**** Trecho de origem ****

No entanto, embora exista certa aproximação entre os fatores que são levados em consideração pelos Estados, fato é que não há uniformidade na qualificação de instrumentos híbridos entre as diferentes jurisdições, já que, como explica Luís Eduardo Schoueri11, cada Estado tem competência para fixar, de forma autônoma, os critérios que deverão ser utilizados para se qualificar e tributar determinado instrumento financeiro e os rendimentos a esse atrelados.
Nesse sentido, pode-se citar o caso do Brasil, onde, embora os aspectos econômicos dos instrumentos financeiros sejam levados em consideração para fins de determinação de seu tratamento contábil, para fins fiscais, o legislador optou por preservar a natureza jurídica do ativo em detrimento à sua essência econômica, o que será adiante abordado.
Por esse motivo, é possível que os Estados de Fonte e de Residência atribuam a um mesmo instrumento financeiro híbrido diferentes qualificações, criando, assim, cenários em que os contribuintes podem explorar as diferenças entre as regras tributárias de diferentes jurisdições com o objetivo de alcançar carga tributária inferior àquela que seria obtida caso a operação fosse realizada dentro de apenas um Estado, fenômeno que é comumente denominado arbitragem fiscal12.
A título exemplificativo, pode-se citar o caso das debêntures perpétuas, que podem no país da fonte ser qualificadas como instrumentos financeiros de dívida e no Estado de Residência do beneficiário como instrumentos de capital. Nesse cenário, tendo em vista que os Estados, como visto, preveem, de modo geral, a isenção sobre dividendos e a dedutibilidade de juros, é possível que haja uma situação de (i) isenção, de um lado, e (ii) dedução, de outro, isto é, de “dupla não tributação”. Veja-se:
Como se vê, no exemplo acima apontado, as diferentes qualificações atribuídas pelos Estados de Fonte e Residência às debêntures perpétuas permitem que os agentes econômicos alcancem uma situação ótima de tributação, na medida em que a remuneração atrelada a esse instrumento financeiro híbrido será (i) deduzida, para fins de apuração da base de cálculo do IR pela Entidade B, e (ii) isenta na apuração do IR pela Entidade A.
E é exatamente por permitir cenários de dedução/não incidência que a utilização de instrumentos financeiros híbridos entre partes relacionadas deve, na visão da OCDE, ser combatida pelos Estados, conforme se passa a analisar.
PROJETO BEPS
Ação 2 – É legítimo um combate indiscriminado aos instrumentos financeiros híbridos?
Com o objetivo de combater a erosão das bases tributáveis e a transferência artificial do lucros em operações envolvendo duas ou mais jurisdições, a OCDE lançou mão do Projeto BEPS, iniciativa cujas medidas visam (i) suprir as lacunas nas leis internas dos Estados, (ii) eliminar a possibilidade de se explorar as assimetrias entre diferentes sistemas tributários com o objetivo de alcançar situações de redução da carga tributária ou dupla não tributação, (iii) impedir o uso abusivo dos acordos de bitributação e (iv) aumentar o acesso dos Estados às informações dos contribuintes.

**** Dados apresentados ****

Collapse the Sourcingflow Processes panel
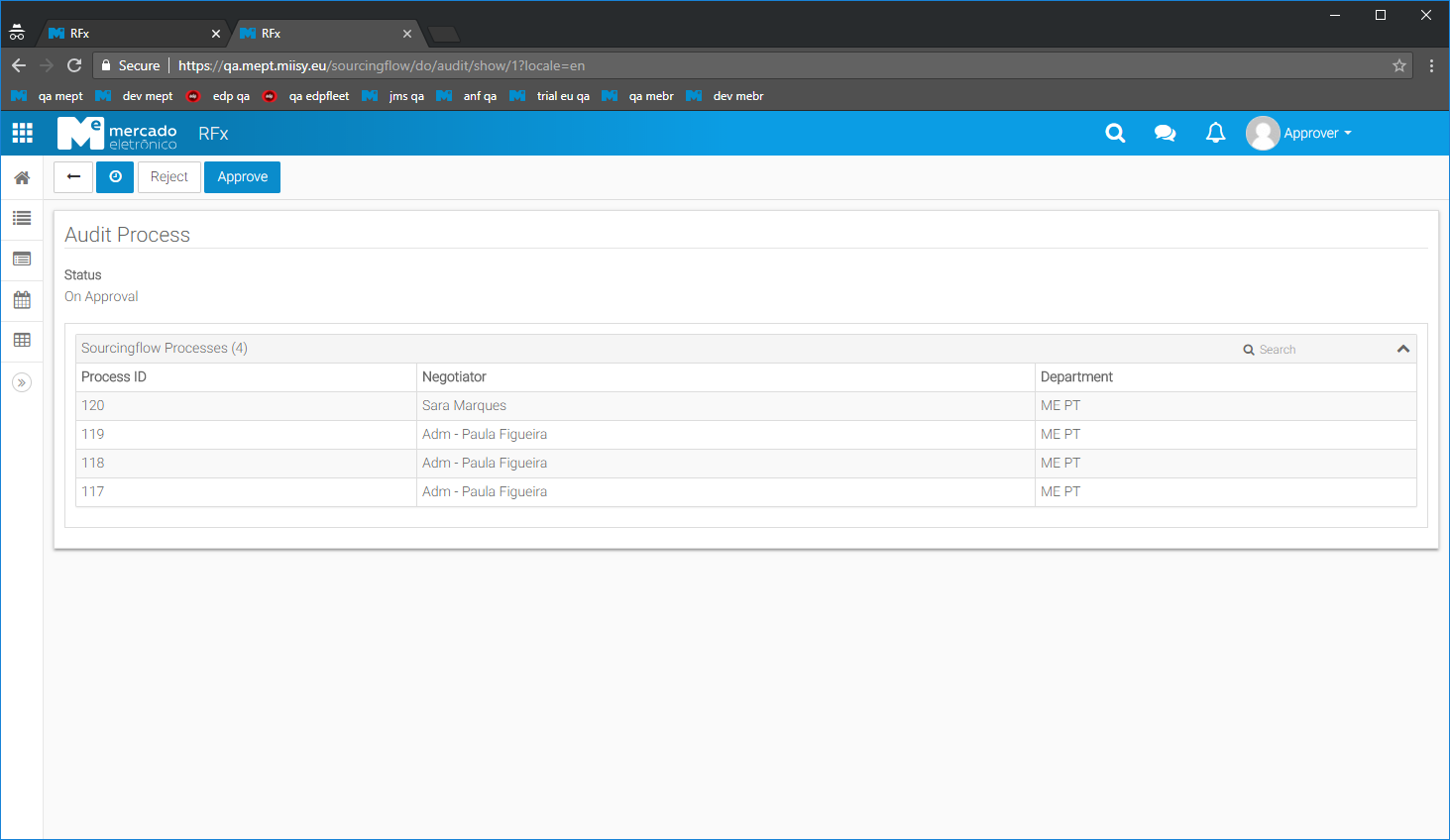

****
**** Dados apresentados ****

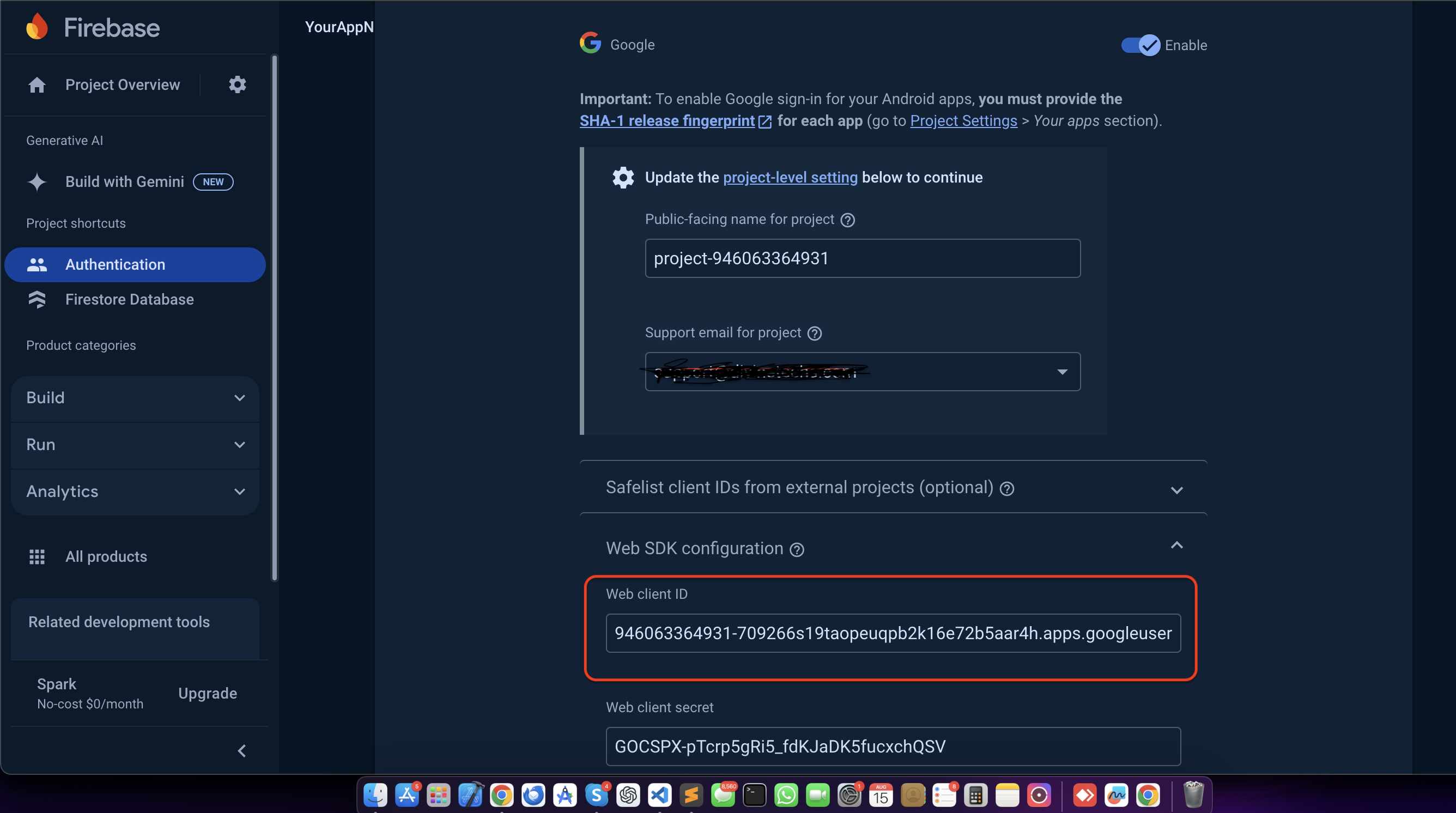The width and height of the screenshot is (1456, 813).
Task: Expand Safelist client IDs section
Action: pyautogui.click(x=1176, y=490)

****

▶ [Pedido escrito A]
Devolva o trecho do texto sobre instrumentos financeiros híbridos que vai de "Com o objetivo de combater" a "informações dos contribuintes.".
▶ [Pedido escrito B]
Traduza para o inglês, por favor, esta frase do texto sobre instrumentos financeiros híbridos: "E é exatamente por permitir cenários de dedução/não incidência que a utilização de instrumentos financeiros híbridos entre partes relacionadas deve, na visão da OCDE, ser combatida pelos Estados, conforme se passa a analisar."
▶ [Pedido escrito C]
Dê continuidade ao texto sobre instrumentos financeiros híbridos a partir do ponto em que ele termina.

▶ [Resposta final A]
Com o objetivo de combater a erosão das bases tributáveis e a transferência artificial do lucros em operações envolvendo duas ou mais jurisdições, a OCDE lançou mão do Projeto BEPS, iniciativa cujas medidas visam (i) suprir as lacunas nas leis internas dos Estados, (ii) eliminar a possibilidade de se explorar as assimetrias entre diferentes sistemas tributários com o objetivo de alcançar situações de redução da carga tributária ou dupla não tributação, (iii) impedir o uso abusivo dos acordos de bitributação e (iv) aumentar o acesso dos Estados às informações dos contribuintes.

▶ [Resposta final B]
And it is precisely because it allows deduction/non-taxation scenarios that the use of hybrid financial instruments between related parties should, in the OECD's view, be combated by States, as will now be analyzed.

▶ [Resposta final C]
De forma resumida, pode-se afirmar que o projeto BEPS decorre da diretriz adotada pela OCDE, no sentido de que, no plano internacional, deve ser combatida não apenas a dupla tributação da renda, mas também a sua “dupla não tributação” alcançada através da transferência artificial de lucro entre partes relacionadas.
Nesse contexto, dentre as ações apresentadas no Projeto BEPS, há uma dedicada, especificamente, ao combate da arbitragem fiscal realizada por meio negócios híbridos, a já mencionada Ação 2, que recomenda que sejam introduzidas regras de coordenação nas legislações domésticas com vistas a neutralizar os efeitos fiscais decorrentes de divergências na qualificação, por dois ou mais Estados, de operações envolvendo entidades ou instrumentos financeiros híbridos13.
Em linhas gerais, analisando-se o relatório da Ação 2, é possível verificar que as sugestões da OCDE, no que diz respeito à alteração das legislações domésticas, se referem à inclusão de duas regras gerais, já citadas, quais sejam: (i) Regra Primária (Primary Rule) – o Estado em que está situada a sociedade emissora do instrumento financeiro híbrido deverá negar a dedutibilidade da remuneração atrelada a esse instrumento se a o país em que está situado o beneficiário não determinar a tributação desse rendimento; (ii) Regra Secundária (Secundary Rule) – caso não seja aplicada a regra primária, o Estado em que está situado o beneficiário deverá determinar a tributação do rendimento atrelado ao instrumento híbrido.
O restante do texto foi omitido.